I’m here to tell you, we need Italians to bring back some joy to our lives

I’ve been out of the Cotswolds learning to fly my hot-air balloon in a rather beautiful little town called Mondovi in Northern Italy. The original plan was to slowly learn my new hobby back home in the Cotswolds, but I need a minimum of 16 hours flying before I can even think about getting a pilot’s license and, I’m sorry to break it to you, but the weather in Italy is a touch better than it is round here for most of the time.

Hot-air ballooning is mostly about spending time hanging around in fields at dawn waiting for the wind to die down. When you’re doing this in Italy, surrounded on three sides by the snow-capped Alps and knowing that you are only five minutes away from food made in heaven… it’s all a little easier.

Speaking of Italian food, whatever happened to that over here? Growing up it was all little trattorias run by three generations of the same family.

I first met my wife in one in London – The wonderful Bertorelli’s La Toscana in Notting Hill Gate. They would always answer any request for a reservation on the phone with – “You a’know we are a’not’a the famous Bertorellis?”

While at school in Oxford my parents would regularly take me to a family-run trattoria where the owner was always incredibly keen to marry me off to his nine-year-old daughter (relax, I was also nine at the time).

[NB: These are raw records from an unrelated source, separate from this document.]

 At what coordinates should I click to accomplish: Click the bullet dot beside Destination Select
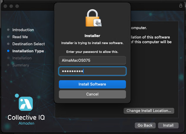[x=8, y=44]
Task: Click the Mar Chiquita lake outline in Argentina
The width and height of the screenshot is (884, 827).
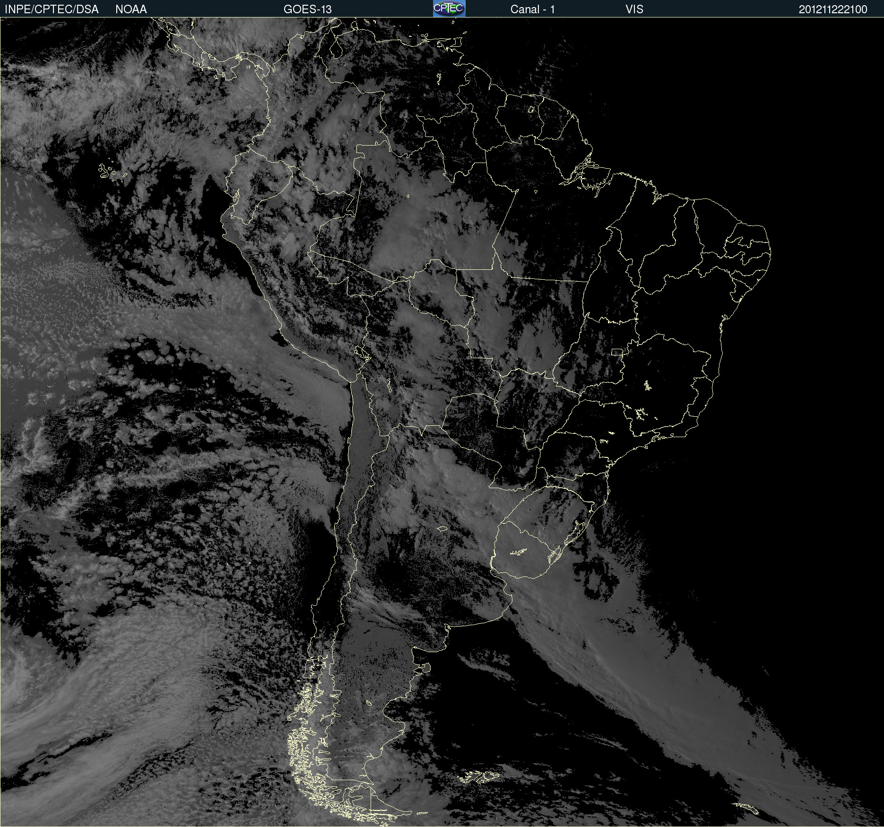Action: [x=442, y=528]
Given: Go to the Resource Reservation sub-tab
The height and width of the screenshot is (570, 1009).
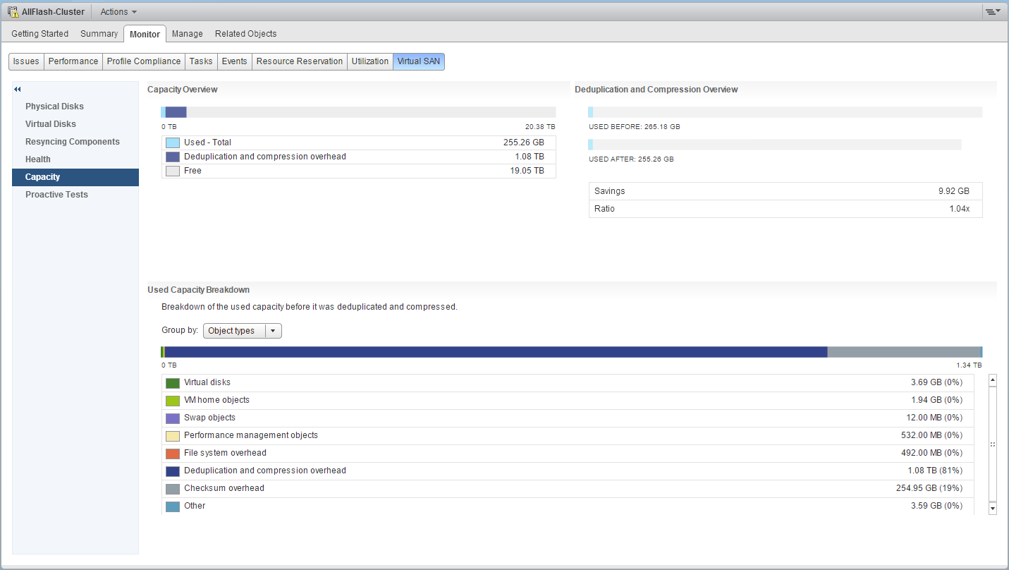Looking at the screenshot, I should 299,61.
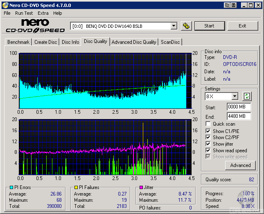Viewport: 264px width, 214px height.
Task: Expand the 8X speed dropdown
Action: 235,97
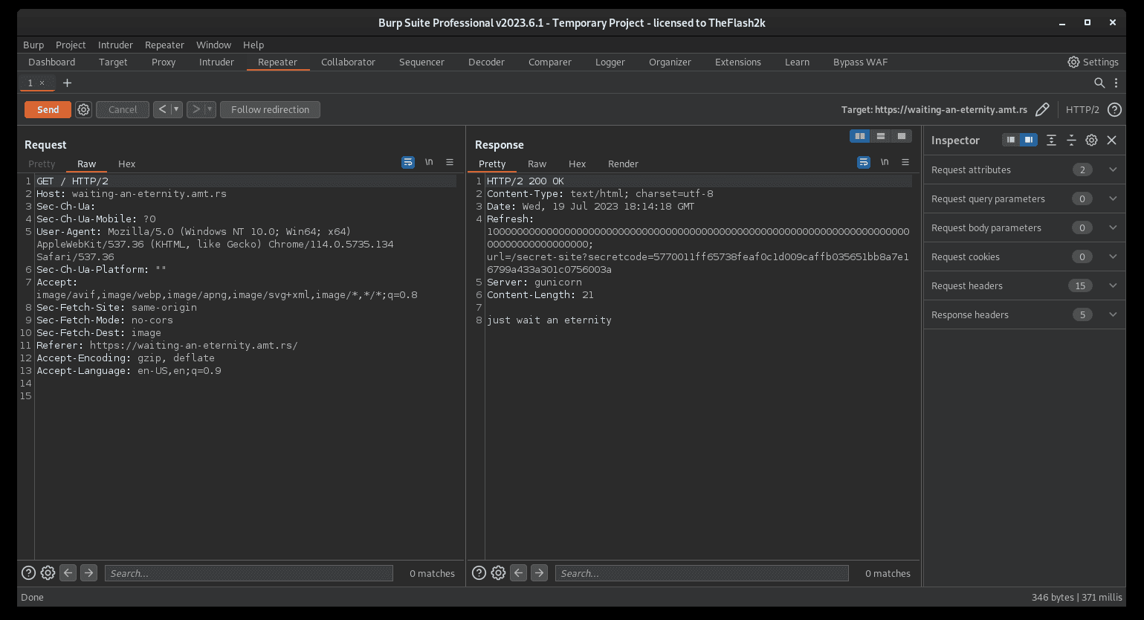Open the Inspector settings gear
Viewport: 1144px width, 620px height.
tap(1091, 140)
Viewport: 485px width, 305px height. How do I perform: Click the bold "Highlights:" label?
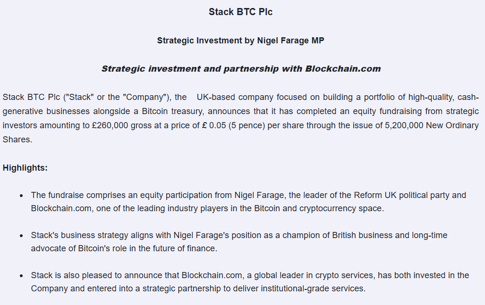[25, 168]
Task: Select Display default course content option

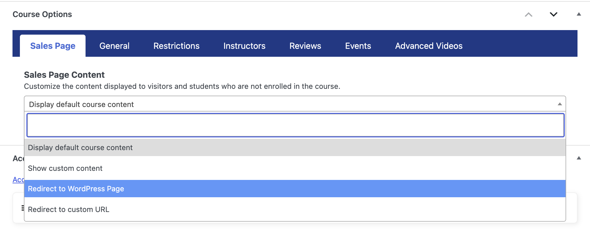Action: click(295, 148)
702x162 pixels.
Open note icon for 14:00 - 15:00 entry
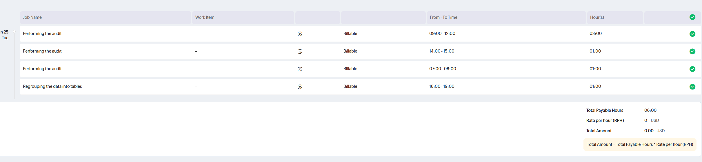pyautogui.click(x=300, y=51)
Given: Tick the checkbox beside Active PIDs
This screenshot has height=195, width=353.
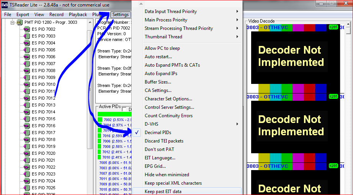Looking at the screenshot, I should point(124,109).
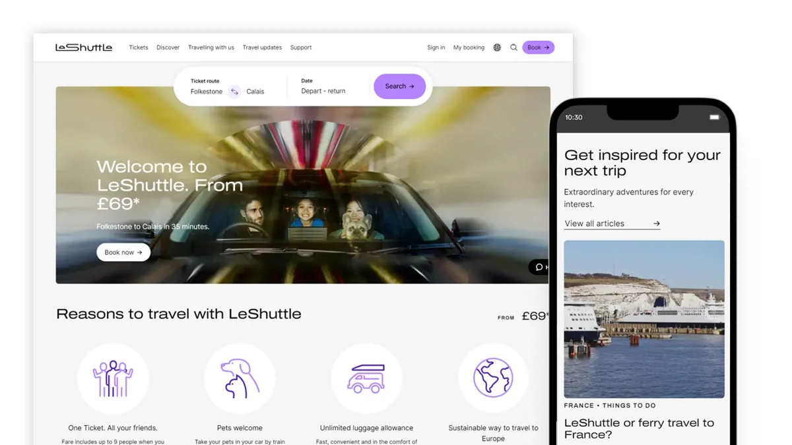Open Travelling with us menu
Viewport: 792px width, 445px height.
(211, 47)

These establishments always had several crucial elements in common – there would be badly-painted watercolours on the wall, ‘by a local artist’. These were always for sale but never, ever bought by anyone. There would also be signed photos of minor celebrities who had supped at the establishment on the wall. Bertorelli’s had Chris de Burgh, China Crisis and, in prime position, Sophia Loren. When I was making Trigger Happy TV I would often eat there while brainstorming and became quite determined to get on the wall. I would hint heavily to Signor Bertorelli that I was on the telly and a person of quite some importance but he always appeared totally uninterested. Eventually I forced the issue by bringing in a signed photo in a frame and presenting it to him. He still remained remarkably unimpressed but eventually placed in on the wall – way below China Crisis…

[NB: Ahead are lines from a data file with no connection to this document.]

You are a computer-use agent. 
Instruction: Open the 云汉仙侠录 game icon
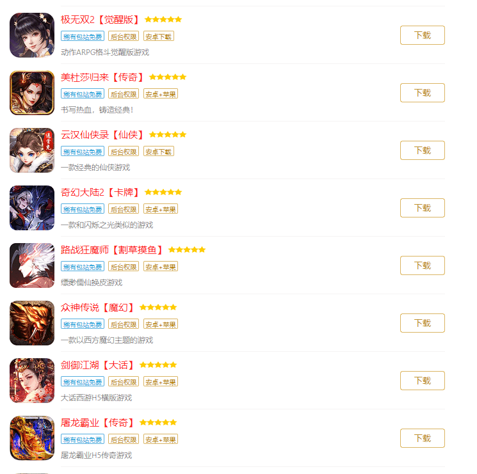point(32,150)
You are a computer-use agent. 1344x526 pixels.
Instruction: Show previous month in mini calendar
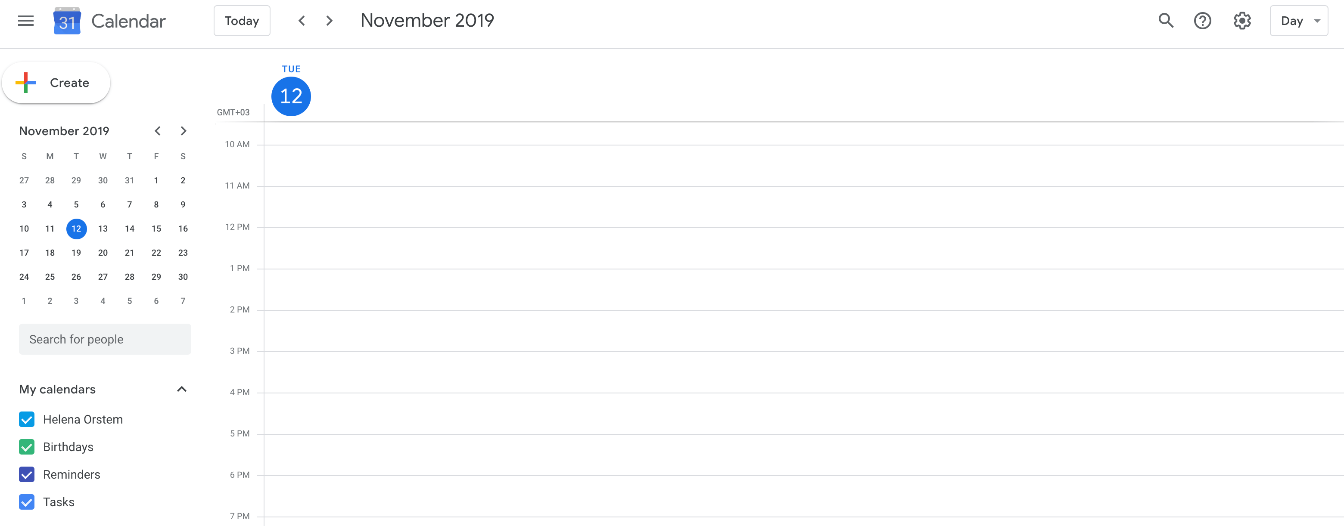158,131
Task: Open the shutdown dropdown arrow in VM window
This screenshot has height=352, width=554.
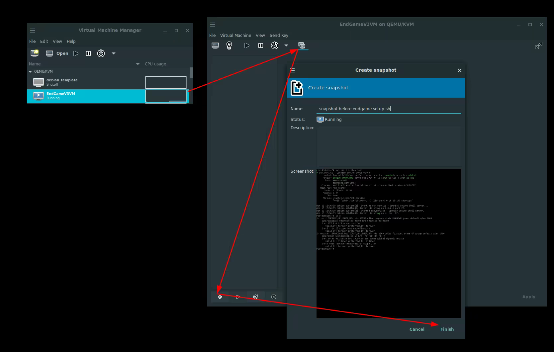Action: click(x=286, y=45)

There would always be wicker-bottomed bottles of Chianti hanging from the ceiling and a ‘sweet trolley’ would always be sitting in the corner looking oh so enticing. I would methodically go through the options – crème caramel, tiramisu, trifle – before inevitably ordering profiteroles, the pudding of the gods (my wedding cake was a profiterole pyramid).

The food would be simple, home-cooked fare and utterly delicious. Varieties of pastas for ‘primi’, followed by a meat or fish dish ‘per secondi’.

These were institutions where everybody knew your name. You felt at home. You ate and drank copiously – a good time was had by all. My sojourn in Italy reminded me of all this – what the hell happened to all these wonderful places?

Now we are lumbered with a series of soulless chain restaurants that nod to Italian origins but have completely missed the point. We all slam the Seventies, when British food was a joke and a glass of orange juice could be considered a starter. These trattorias, however, were never guilty of that; they were producing the same wonderful, family meals that they had for generations. Why have we gone off them? Why do we put up with these god-awful chain restaurants that pay minimum wage and minimum attention to loyal clients? Something needs to be done. Maybe Grandma has died and the grandkids didn’t want to take over the business? Maybe rents and rates got too expensive? Maybe we started to take Italian food for granted and wanted to get more sophisticated – explore Vietnamese, Lebanese, Ethiopian…

Having spent the last week eating my own bodyweight in what Northern Italy has to offer, I’m here to tell you we need to somehow get some Italians to re-open some decent restaurants. It’s time to say no to the boring chains that homogenise our high streets and bring back some joy to our lives.